*TASK INSTRUCTIONS:*
Word for word, set down every line of the entries below from the line with "Screen dimensions: 2126x1180" to the line with "The image size is (1774, 1378).", including both, and no other line.

*INFORMATION SHOWN:*

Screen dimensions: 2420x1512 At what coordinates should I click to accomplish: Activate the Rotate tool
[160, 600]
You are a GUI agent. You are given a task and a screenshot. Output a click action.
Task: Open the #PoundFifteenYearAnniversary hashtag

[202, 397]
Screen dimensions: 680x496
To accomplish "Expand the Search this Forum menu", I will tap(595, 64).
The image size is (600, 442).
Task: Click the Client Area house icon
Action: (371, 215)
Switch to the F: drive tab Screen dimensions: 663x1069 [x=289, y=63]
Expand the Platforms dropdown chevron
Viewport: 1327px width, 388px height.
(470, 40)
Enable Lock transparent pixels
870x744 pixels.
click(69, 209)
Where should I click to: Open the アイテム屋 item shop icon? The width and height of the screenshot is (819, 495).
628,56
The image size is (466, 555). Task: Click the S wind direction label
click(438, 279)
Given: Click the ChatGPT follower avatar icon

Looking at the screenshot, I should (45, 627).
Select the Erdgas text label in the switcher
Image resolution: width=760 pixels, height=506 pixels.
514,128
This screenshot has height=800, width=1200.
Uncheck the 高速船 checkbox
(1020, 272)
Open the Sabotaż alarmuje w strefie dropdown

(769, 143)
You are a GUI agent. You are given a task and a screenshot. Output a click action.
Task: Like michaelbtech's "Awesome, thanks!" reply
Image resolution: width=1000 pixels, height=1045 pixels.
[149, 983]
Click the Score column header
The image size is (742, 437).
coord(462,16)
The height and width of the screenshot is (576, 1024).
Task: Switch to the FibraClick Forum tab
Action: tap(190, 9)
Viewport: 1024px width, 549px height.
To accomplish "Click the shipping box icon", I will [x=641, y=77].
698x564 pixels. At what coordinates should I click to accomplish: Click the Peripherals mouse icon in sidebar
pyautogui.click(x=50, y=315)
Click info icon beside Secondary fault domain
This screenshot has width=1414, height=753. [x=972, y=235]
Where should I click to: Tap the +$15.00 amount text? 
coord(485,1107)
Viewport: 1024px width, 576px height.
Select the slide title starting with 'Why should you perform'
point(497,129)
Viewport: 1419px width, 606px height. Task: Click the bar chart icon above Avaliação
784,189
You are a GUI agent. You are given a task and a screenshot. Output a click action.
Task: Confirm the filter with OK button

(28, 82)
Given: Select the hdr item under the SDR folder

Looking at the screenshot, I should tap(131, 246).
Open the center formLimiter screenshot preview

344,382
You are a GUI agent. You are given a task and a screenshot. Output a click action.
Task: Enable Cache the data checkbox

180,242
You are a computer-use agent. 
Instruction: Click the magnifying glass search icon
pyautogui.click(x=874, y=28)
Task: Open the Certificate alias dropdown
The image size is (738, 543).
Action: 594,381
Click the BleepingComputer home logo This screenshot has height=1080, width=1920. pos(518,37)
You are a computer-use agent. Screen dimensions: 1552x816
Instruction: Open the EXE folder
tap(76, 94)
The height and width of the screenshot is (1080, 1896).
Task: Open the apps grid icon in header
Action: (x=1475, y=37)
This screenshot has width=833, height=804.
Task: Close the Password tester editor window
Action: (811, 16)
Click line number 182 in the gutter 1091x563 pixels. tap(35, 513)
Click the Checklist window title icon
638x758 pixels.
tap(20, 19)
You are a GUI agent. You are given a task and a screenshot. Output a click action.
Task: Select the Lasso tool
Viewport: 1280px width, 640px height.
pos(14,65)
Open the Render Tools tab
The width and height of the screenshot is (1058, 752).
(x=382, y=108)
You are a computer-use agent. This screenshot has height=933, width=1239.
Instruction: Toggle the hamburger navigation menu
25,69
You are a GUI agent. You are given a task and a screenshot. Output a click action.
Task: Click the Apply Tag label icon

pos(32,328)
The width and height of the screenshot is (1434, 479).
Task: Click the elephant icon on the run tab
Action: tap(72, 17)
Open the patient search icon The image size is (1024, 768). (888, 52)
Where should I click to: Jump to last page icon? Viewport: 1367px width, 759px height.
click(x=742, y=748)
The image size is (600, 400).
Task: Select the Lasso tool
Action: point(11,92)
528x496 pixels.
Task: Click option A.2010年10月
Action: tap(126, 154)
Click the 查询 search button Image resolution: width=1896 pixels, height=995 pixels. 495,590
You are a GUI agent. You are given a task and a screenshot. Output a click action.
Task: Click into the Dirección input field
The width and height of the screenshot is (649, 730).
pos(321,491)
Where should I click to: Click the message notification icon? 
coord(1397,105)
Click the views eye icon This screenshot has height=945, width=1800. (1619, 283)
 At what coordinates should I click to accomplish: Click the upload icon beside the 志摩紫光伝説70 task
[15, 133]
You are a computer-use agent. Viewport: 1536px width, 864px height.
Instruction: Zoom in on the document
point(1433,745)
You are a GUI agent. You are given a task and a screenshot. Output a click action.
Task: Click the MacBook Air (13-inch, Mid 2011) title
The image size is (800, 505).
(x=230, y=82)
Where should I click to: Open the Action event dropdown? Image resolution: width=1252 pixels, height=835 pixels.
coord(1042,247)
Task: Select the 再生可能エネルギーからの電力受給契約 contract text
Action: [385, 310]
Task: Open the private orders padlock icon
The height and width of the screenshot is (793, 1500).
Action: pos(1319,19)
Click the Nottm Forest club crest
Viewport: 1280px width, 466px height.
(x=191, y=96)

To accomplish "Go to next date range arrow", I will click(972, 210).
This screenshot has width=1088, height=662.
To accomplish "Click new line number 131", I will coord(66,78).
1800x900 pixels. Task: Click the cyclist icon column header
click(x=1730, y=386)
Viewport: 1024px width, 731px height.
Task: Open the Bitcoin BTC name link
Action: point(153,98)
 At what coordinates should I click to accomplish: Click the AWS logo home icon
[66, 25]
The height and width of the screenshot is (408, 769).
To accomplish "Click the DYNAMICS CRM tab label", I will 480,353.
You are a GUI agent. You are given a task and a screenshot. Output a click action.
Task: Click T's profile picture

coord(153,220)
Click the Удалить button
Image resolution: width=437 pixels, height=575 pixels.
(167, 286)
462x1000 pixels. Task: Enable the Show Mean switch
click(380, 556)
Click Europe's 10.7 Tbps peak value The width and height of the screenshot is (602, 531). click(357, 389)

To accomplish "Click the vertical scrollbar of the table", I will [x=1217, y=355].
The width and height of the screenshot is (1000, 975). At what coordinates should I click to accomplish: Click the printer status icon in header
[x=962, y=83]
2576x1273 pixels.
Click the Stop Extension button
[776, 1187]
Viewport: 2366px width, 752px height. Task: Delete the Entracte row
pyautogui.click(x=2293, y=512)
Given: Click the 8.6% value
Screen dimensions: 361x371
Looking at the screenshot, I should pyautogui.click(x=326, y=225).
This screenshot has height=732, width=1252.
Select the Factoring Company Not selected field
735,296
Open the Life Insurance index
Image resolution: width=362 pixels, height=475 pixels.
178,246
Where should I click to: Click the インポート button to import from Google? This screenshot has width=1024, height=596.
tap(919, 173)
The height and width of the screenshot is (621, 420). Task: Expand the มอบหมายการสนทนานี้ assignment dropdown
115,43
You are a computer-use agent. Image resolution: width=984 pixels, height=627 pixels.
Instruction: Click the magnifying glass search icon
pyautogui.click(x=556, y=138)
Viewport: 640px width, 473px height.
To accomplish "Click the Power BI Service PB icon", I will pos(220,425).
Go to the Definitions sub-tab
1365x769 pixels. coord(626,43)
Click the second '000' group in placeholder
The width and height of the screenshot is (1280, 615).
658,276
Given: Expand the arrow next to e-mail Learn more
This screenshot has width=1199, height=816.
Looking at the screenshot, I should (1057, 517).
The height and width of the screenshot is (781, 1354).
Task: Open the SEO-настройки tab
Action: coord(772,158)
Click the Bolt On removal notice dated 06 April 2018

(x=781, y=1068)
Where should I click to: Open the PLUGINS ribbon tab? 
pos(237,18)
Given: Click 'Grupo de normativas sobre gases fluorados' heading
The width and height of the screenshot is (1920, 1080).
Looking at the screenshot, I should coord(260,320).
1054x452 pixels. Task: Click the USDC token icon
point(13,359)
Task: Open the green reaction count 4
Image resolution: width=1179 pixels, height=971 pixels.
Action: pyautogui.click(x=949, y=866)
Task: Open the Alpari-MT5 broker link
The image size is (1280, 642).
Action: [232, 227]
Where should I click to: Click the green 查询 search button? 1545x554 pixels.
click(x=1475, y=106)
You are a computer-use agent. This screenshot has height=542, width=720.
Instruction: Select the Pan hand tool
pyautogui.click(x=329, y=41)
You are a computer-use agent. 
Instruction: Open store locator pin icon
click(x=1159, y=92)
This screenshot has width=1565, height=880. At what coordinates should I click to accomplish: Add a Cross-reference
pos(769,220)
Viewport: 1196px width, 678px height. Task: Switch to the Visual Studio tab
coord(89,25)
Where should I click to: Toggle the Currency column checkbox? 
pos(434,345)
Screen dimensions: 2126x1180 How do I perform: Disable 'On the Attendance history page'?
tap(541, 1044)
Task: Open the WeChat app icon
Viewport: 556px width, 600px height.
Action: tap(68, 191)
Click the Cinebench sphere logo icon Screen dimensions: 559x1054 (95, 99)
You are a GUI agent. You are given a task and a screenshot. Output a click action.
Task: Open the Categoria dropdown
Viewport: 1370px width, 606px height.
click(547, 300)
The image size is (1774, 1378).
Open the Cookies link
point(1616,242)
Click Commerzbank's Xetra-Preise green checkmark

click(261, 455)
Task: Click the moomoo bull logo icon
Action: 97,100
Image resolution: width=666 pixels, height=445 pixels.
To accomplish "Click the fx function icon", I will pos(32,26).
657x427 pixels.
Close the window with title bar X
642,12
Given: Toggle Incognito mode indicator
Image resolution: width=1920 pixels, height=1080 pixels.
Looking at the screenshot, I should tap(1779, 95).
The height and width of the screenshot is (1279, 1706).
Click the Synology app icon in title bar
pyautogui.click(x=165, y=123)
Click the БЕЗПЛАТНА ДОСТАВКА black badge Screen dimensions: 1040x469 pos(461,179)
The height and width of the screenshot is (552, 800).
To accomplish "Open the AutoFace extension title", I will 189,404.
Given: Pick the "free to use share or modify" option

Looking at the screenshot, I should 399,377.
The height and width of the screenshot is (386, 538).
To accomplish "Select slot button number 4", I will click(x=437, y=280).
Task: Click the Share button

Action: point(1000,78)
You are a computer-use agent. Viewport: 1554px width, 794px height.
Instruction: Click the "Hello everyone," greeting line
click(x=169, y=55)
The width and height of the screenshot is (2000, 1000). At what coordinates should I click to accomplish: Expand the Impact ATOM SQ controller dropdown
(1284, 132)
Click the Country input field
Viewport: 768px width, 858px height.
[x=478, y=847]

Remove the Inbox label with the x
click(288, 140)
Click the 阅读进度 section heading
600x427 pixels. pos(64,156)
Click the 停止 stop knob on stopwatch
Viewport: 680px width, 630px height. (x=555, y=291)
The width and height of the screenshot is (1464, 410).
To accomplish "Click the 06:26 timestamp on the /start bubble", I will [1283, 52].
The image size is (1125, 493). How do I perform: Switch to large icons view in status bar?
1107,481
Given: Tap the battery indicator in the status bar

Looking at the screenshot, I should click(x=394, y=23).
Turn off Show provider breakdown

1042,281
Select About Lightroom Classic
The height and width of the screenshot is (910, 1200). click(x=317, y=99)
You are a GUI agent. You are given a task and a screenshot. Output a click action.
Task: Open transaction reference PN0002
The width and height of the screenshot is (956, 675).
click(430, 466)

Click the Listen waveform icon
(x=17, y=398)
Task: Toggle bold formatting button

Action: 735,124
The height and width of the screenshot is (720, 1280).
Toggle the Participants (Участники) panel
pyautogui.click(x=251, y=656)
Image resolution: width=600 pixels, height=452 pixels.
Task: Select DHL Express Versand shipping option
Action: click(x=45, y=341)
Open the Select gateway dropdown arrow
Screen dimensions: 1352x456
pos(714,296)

*REPLY TO THE EXERCISE:*
Screen dimensions: 2126x1180 How do I perform: Disable 'On the Attendance history page'?
tap(541, 1044)
Task: Open the WeChat app icon
Viewport: 556px width, 600px height.
Action: tap(68, 191)
Click the Cinebench sphere logo icon Screen dimensions: 559x1054 (95, 99)
You are a GUI agent. You are given a task and a screenshot. Output a click action.
Task: Open the Categoria dropdown
Viewport: 1370px width, 606px height.
click(547, 300)
The image size is (1774, 1378).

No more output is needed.